EXERCISE MATERIAL:
————————

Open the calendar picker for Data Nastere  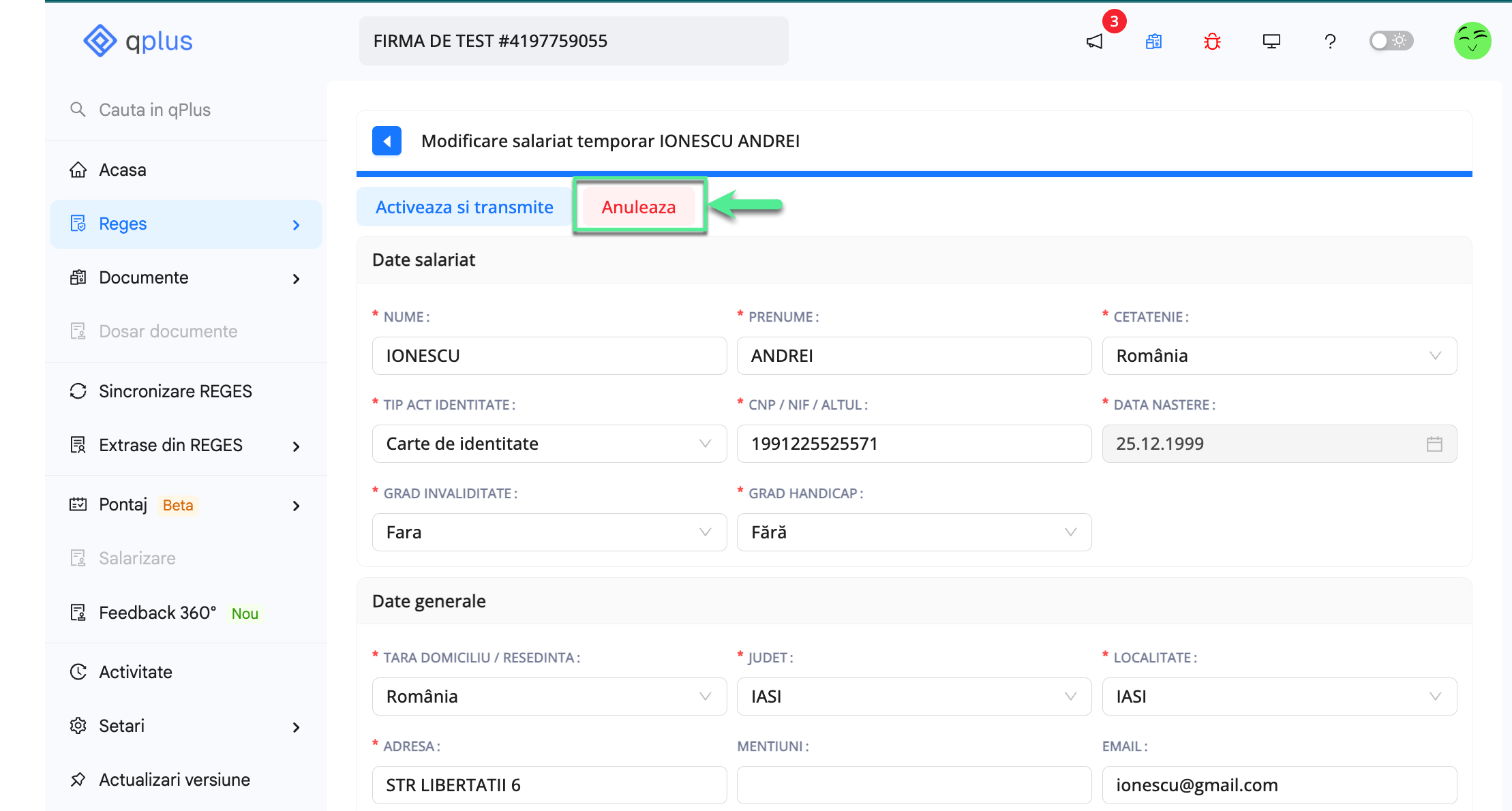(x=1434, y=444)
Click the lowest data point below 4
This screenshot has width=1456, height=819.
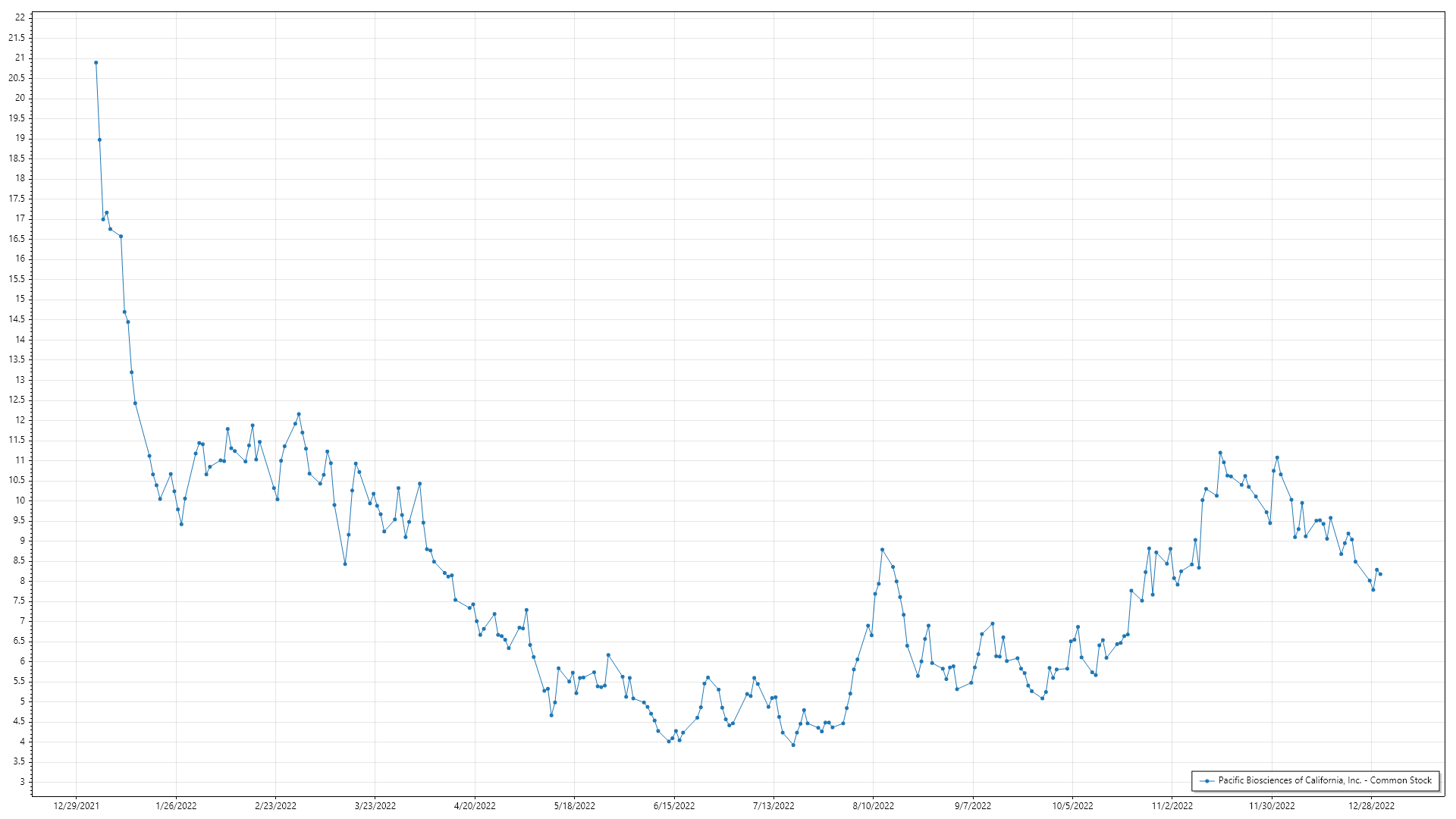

————————

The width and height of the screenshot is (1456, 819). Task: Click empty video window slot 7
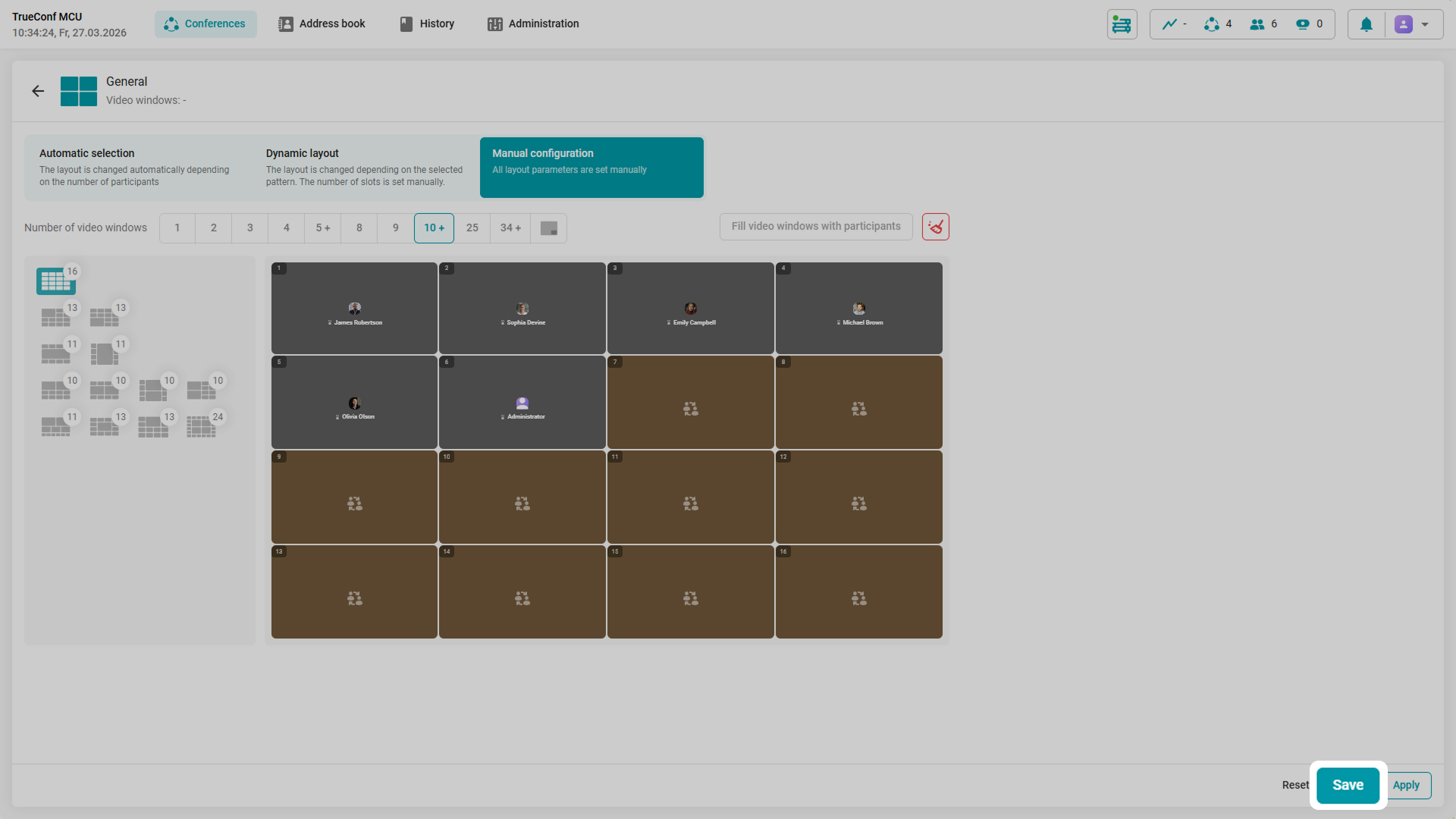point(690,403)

————————

TASK ITEM:
From the entries above, extract only the lines running from the one containing "Click the lowest data point below 4" through the one containing "This screenshot has width=1456, height=819.", inclusive.

EXERCISE RESULT:
Click the lowest data point below 4
This screenshot has width=1456, height=819.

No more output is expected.